Debugging Slow Data Access¶
This guide shows how to understand what network requests your code is making when data access is slower than expected.
Tracing Xarray Operations¶
Wrap your store with TracingReadableStore to see what requests are made when opening a dataset:
import xarray as xr
from obstore.store import HTTPStore
from obspec_utils.wrappers import TracingReadableStore, RequestTrace
from obspec_utils.readers import EagerStoreReader
# Access sample NetCDF files over HTTP
store = HTTPStore.from_url("https://raw.githubusercontent.com/pydata/xarray-data/refs/heads/master/")
trace = RequestTrace()
traced_store = TracingReadableStore(store, trace)
path = "air_temperature.nc"
with EagerStoreReader(traced_store, path) as reader:
ds = xr.open_dataset(reader, engine="scipy")
var_names = list(ds.data_vars)
summary = trace.summary()
print(f"Opening dataset required:")
print(f" {summary['total_requests']} request(s)")

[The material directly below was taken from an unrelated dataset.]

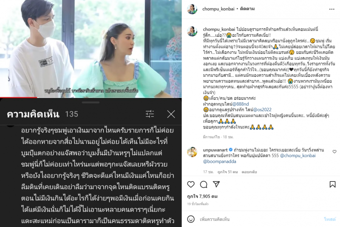This screenshot has height=227, width=340.
Task: Open chompu_konbai profile picture in header
Action: pos(192,9)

print(f" {summary['total_bytes'] / 1e6:.2f} MB transferred")
print(f"Variables found: {var_names}")
Opening dataset required:
2 request(s)
7.75 MB transferred
Variables found: ['air']
The RequestTrace collects information about each request, including byte ranges, timing, and request method. Use summary() for quick statistics or access individual RequestRecord objects via trace.requests.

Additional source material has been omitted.